I reached for the wooden gate of the rubbish dump. It was hidden behind a stand of coniferous trees so that it would not offend the eyes of visitors to the garden. The piney scent of the needles could not quite disguise the stink of rotting food and worse things that rose from the trench inside the fenced-off area. A day ago, I had had no idea that such a place even existed.
Standing well back, I tipped the pail out over the trench, making sure to shake it well so that nothing stuck to the bottom. Aya had whacked me on the back of the head earlier in the day for that.
I jumped violently when I heard a quiet rustle — something was moving in the trench. I started to back away, then went limp with relief when I saw the trio of cats emerge to pick over my offering of scraps. They were skinny, rough-looking things. Strays.
Like me.
I left them to their feast and turned to walk back to the kitchen, slamming the gate behind me.

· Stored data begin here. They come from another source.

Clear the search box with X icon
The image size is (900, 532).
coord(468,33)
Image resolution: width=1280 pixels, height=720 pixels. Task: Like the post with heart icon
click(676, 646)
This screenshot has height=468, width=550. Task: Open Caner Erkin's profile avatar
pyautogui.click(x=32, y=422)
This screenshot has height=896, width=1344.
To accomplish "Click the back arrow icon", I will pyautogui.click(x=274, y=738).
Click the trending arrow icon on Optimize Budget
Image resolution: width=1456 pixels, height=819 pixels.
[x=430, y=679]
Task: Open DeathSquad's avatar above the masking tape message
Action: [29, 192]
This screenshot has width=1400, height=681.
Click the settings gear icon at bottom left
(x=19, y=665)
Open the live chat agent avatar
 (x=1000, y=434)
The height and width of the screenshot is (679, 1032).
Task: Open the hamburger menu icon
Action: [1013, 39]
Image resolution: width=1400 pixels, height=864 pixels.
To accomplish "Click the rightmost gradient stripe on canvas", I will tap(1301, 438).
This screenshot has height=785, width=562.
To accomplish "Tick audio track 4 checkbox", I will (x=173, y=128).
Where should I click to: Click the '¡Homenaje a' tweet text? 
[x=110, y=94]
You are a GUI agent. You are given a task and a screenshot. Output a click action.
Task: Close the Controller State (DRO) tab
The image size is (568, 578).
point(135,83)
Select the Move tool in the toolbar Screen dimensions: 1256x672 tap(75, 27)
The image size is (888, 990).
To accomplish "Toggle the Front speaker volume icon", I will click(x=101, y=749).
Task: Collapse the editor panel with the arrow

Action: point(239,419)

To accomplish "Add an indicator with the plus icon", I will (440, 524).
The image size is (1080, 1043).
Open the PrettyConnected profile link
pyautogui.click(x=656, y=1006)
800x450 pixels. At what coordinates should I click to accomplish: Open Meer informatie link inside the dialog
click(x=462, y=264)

From my place under the trees, I could see the whole house, lamplight shining golden through the wood and paper screens at the windows. The shadows cast onto the paper gave me a glimpse of what was happening in each room, like a real-life version of the shadow theater I had seen once as a child.
In one room, a man reached up, and the room brightened. He was lighting lamps. In another, a woman stood with her back to me, and I could not see what she was doing, until she turned and stepped aside, revealing a vase with flowers that made long streaks of shadow on the screen. The woman nodded and picked the vase up. Her shadow grew larger and then disappeared as she walked away.